Activation of T cells requires two steps: contact with a foreign antigen and contact with a co-stimulatory factor (Figure 4). The body develops a self-tolerance by preventing the co-stimulatory factors from coming into contact with the T cells. It may be possible to extend this self-tolerance to transplanted organs by inhibiting the co-stimulatory factors with certain medications. Inhibition would only be required for a short time, allowing T cells to recognize the foreign body but not activate an immune response. This method could reduce the need for immunosuppressive drugs and increase the life span of the transplanted organ and the transplant recipient. New methods of treatment need to be developed in order to increase both the life span and quality of life of transplant recipients.

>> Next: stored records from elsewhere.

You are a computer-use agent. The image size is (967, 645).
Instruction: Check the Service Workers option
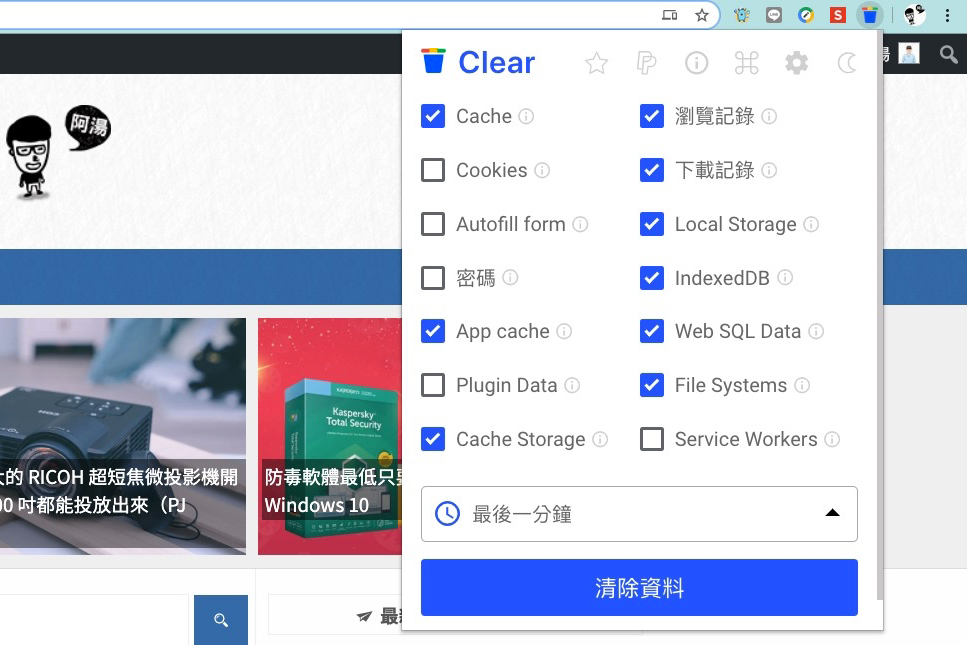[x=652, y=438]
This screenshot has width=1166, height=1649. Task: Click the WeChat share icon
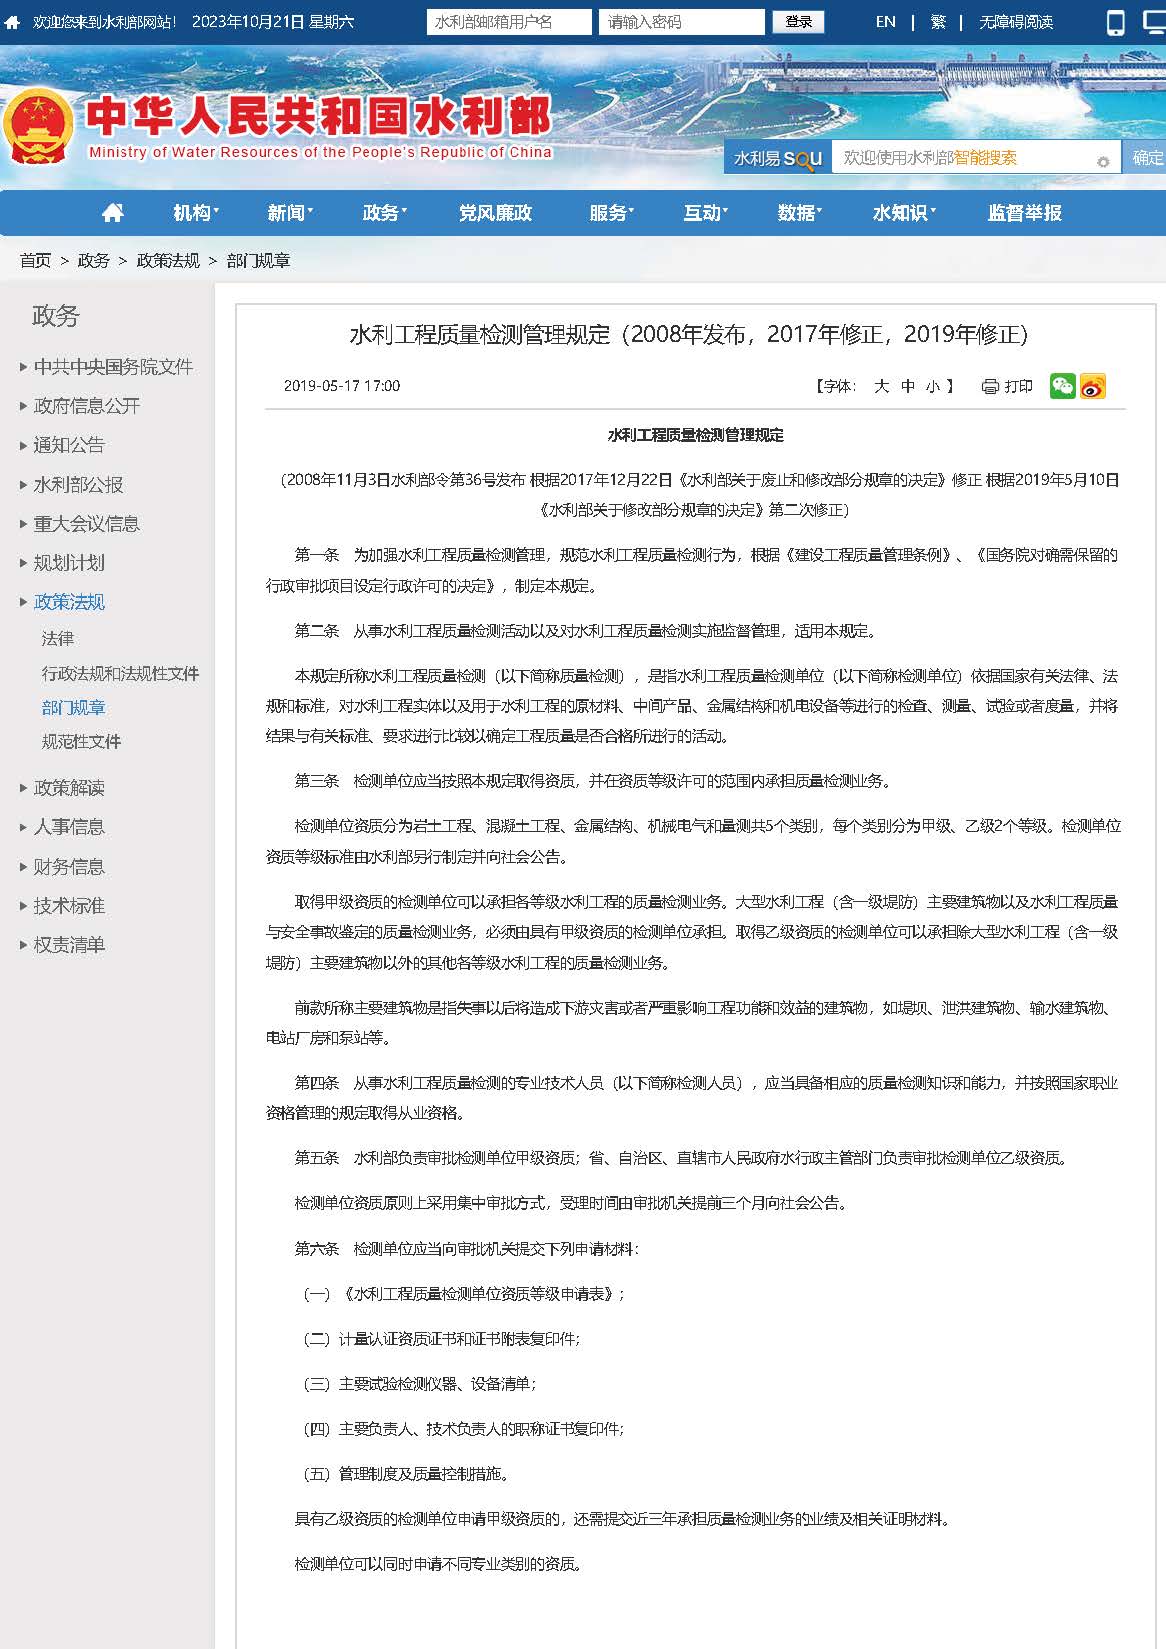click(1062, 386)
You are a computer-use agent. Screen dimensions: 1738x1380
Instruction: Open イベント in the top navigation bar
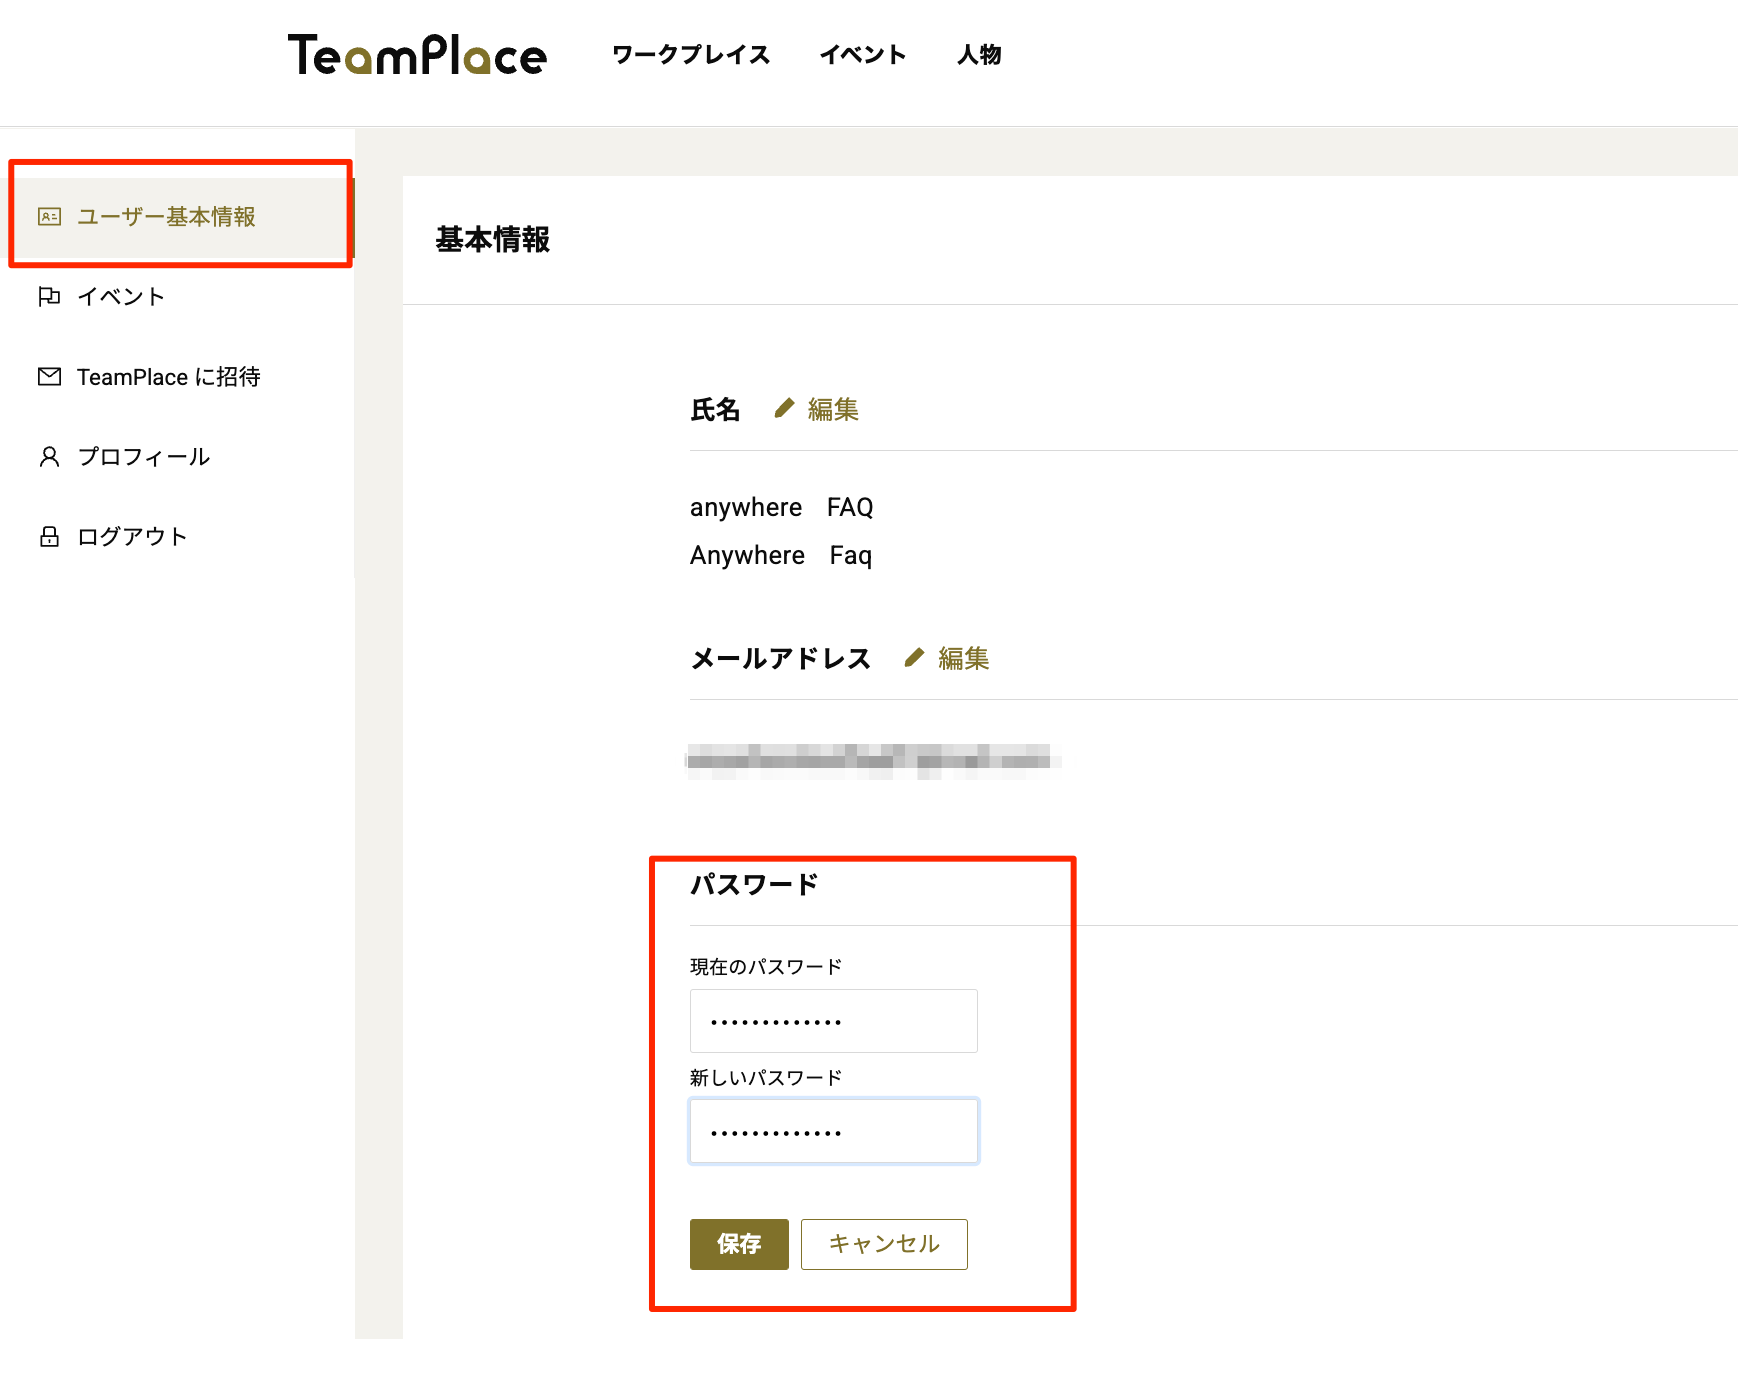click(x=862, y=55)
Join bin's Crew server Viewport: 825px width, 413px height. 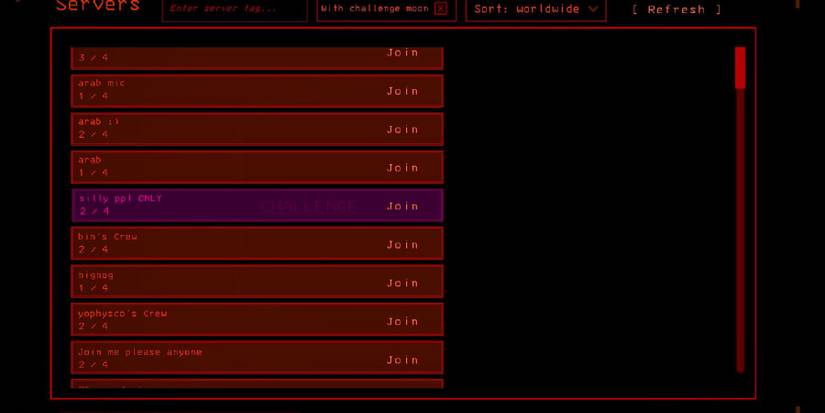[402, 244]
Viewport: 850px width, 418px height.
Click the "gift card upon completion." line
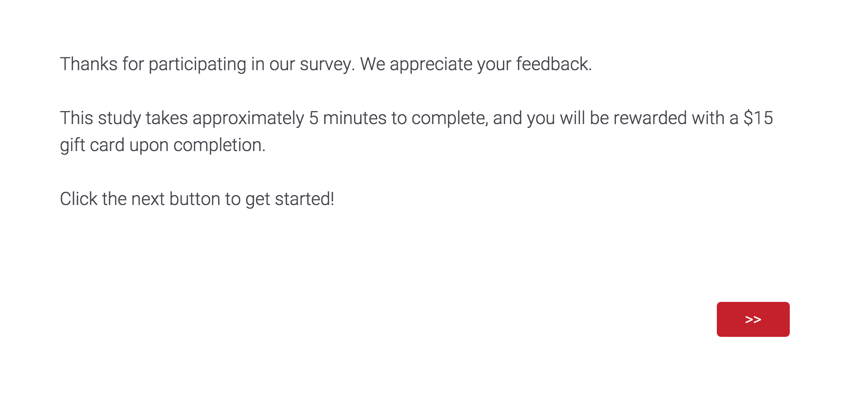tap(162, 145)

Solid organ transplantation often results in the rejection of the transplanted organ. Immunosuppressive medications are used to lower the risk of rejection. However, they are not always effective. Transplant rejection can lead to the failure of the organ and the death of the recipient if not immediately treated. While treatments have become more advanced since transplants were first started, they remain problematic. Through the research of new treatments, transplants can become significantly more effective and longer lasting.